Imaging System and Procedure:

  • Open CCD Soft: This program controls the CCD camera and displays the images you have taken. To take pictures with the CCD, select the “camera control” window and then the “setup” tab. Click “connect” to link the CCD to the computer.
  • Move the slide mirror out of the way of the CCD: Inside the telescope, the slide mirror reflects light from the tube into the eyepiece. When removed, light shines down into the CCD. To move the mirror, simply pull the silver rod to the side of the eyepiece. If the mirror is in place when you take an image, the image will appear as a white speckled picture.
  • Sync the telescope: Before taking any images, you must first make sure the telescope is synced correctly. Follow the guidelines in the basic operations guide to do so. You can use the CCD to take quick images to make sure your object is centered in the CCD frame.
  • Set the correct temperature: Make sure the CCD is operating at the optimal temperature.
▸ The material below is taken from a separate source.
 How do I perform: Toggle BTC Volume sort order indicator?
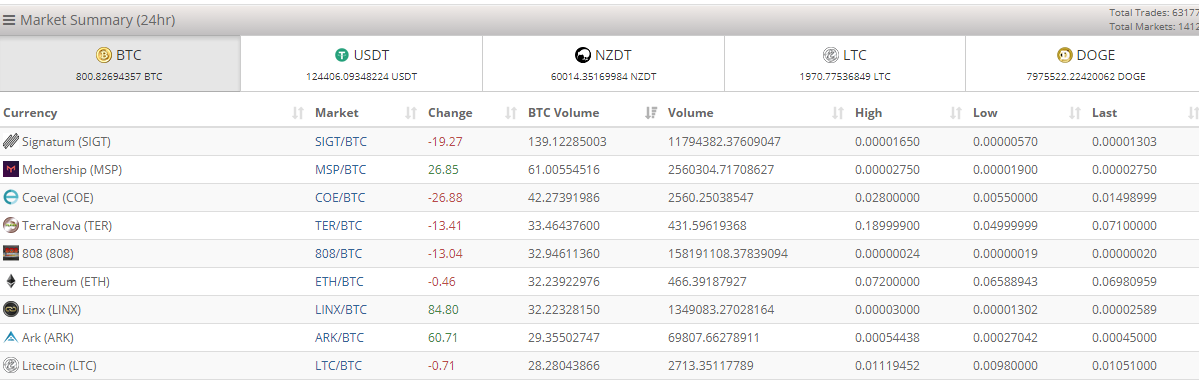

You can check this under the “temperature” tab.
  • Take an image: To take an image, set the exposure time, and set “series of” to how many pictures you would like to take. Make sure that the “frame” is set to “light” and “reduction” to “none”. Click “take image” to open the shutter. The resulting images will be automatically displayed in CCD Soft. Exposure times for common objects can be found here.


If doing research:

  • Create a folder on the computer for the night’s images.
  • Be sure to take note of all images taken as well as file names, object names, and air mass associated with each position (air mass can be found in Telescope Control).
  • Take darks: Once you have followed the above steps, you must take what are called “darks” for every “light” image captured. Under “image type”, select “dark”. The image will appear as (unsurprisingly) a black and speckled image that you will use to eliminate any noise in your light image. *Some advice – take a series of lights at a certain exposure time followed by a series of darks at the same exposure time, then move on to the next series of images.
  • Take biases: Though optional, it never hurts to take a few “bias” images. The item can be found under “image type”.
  • Take images of “standard stars”: Standard stars are stars with known brightness and luminosity used to set a baseline for the object in question. Follow the same protocol used to capture images of research objects to image standards. It is best to image standards in different areas of the night sky. Standards used in the past (specifically in the winter months) were SAO 14966, SAO 16848, and 27 Hyades. (Note that these may not always be the best to image).